And yet, every single programming language/platform build their own HTTP-handling library, usually several, of very varying quality and feature support. Again, it would not be as bad if HTTP was a robust format where you could skip recognizing and correctly dealing with half of the features you don't intend to support but it is not: even if you don't want to accept e.g. trailers, you still have to be aware of those. We have OpenSSL, why not also have OpenHTTP (in sans-io style)?
I only skimmed very quickly to look for which server setups they found new vulnerabilities for, and it looked like they tested a 2D matrix of popular webservers/caches/reverse-proxies with each other? Which is neat for automation, but in the real world I'm not usually going to be running haproxy behind nginx or vice versa. I'd be much more interested in findings for popular webserver->appserver setups, e.g., nginx in front of gunicorn/django.
The dominate method for request smuggling as of the last few years has been with `Content-Length` and `Transfer-Encoding`. What I found most interesting and the biggest take-away as someone who has worked doing web-app assessments is more just the attacks that they found to work and cause problems.
I mean the details about particular server pairs having issues is great information, as is the fuzzing setup (great use of differential fuzzing) but I think more important is being able to take these potential attack avenues that they had success with and running them against your own deployments.

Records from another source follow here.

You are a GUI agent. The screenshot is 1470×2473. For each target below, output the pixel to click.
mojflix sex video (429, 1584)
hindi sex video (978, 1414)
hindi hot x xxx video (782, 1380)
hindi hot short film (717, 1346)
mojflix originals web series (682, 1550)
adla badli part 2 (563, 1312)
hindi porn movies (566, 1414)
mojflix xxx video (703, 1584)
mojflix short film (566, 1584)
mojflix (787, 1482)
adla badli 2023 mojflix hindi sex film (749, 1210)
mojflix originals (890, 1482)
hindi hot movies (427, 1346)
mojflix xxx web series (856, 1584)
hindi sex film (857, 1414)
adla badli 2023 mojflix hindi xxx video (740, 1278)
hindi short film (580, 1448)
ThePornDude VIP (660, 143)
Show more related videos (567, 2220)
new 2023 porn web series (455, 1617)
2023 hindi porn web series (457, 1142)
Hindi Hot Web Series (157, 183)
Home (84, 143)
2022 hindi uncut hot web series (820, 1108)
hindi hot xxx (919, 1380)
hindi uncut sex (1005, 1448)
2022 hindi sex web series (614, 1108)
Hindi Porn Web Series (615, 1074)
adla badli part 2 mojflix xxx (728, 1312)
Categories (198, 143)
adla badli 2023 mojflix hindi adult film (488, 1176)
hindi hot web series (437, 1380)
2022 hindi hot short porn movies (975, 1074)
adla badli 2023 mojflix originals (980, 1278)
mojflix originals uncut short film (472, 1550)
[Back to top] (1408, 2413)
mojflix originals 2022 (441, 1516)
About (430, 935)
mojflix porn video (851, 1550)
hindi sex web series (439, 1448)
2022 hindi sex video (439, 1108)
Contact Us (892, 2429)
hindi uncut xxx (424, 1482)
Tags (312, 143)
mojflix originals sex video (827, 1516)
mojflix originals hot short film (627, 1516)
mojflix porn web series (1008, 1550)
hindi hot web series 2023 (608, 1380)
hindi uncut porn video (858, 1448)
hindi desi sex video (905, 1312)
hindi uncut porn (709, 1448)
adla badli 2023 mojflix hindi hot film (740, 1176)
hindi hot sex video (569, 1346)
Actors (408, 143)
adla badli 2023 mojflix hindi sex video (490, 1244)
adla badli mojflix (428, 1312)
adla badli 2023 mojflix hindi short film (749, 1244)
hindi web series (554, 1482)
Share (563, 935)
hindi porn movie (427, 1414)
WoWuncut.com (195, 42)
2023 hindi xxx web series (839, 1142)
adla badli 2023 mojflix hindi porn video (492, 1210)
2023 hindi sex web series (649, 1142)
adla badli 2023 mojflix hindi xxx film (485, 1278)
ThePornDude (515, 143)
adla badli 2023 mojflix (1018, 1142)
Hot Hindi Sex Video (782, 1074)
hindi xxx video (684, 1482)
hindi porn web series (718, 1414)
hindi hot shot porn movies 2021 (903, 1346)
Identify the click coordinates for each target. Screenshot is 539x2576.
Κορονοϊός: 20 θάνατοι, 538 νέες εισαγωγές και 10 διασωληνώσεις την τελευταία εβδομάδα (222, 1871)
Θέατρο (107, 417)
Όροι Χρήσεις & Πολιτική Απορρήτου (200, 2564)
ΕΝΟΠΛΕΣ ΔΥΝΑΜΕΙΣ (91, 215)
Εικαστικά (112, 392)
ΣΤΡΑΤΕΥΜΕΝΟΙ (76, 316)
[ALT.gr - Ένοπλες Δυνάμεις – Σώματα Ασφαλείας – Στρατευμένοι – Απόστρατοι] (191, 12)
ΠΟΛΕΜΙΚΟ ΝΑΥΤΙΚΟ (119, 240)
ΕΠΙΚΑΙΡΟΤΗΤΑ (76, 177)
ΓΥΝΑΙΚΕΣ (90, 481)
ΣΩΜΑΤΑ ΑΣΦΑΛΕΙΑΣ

Given how many applications internally are running their own stacks there is still a lot of room for potential issues. I can imagine people running with some of these for bounties in the near future.
A brief summary of the manipulations they had some success with are on pages 7-8. Though if you don't feel like reading, the "headline" version of the list gives you a pretty decent idea of what was having an impact:
Request Line Mutations
- Mangled Method - Distorted Protocol - Invalid Version - Manipulated Termination - Embedded Request Lines
Request Headers Mutations
- Distorted Header Value - Manipulated Termination - Expect Header - Identity Encoding - V1.0 Chunked Encoding - Double Transfer-Encoding
Request Body Mutations
- Chunk-Size Chunk-Data Mismatch - Manipulated Chunk-Size Termination - Manipulated Chunk-Extension Termination - Manipulated Chunk-Data Termination - Mangled Last-Chunk
And a bit of self-promotion but we talked about this paper on Monday on the DAY podcast I cohost (24m53s - 35m30s) https://www.youtube.com/watch?v=GmOuX8nHZuc&t=1497s
The problem is that people keep all of their authn/authz at the boundary and then, once you're past that, it's a free for all.
Every service needs to validate authorization of the request.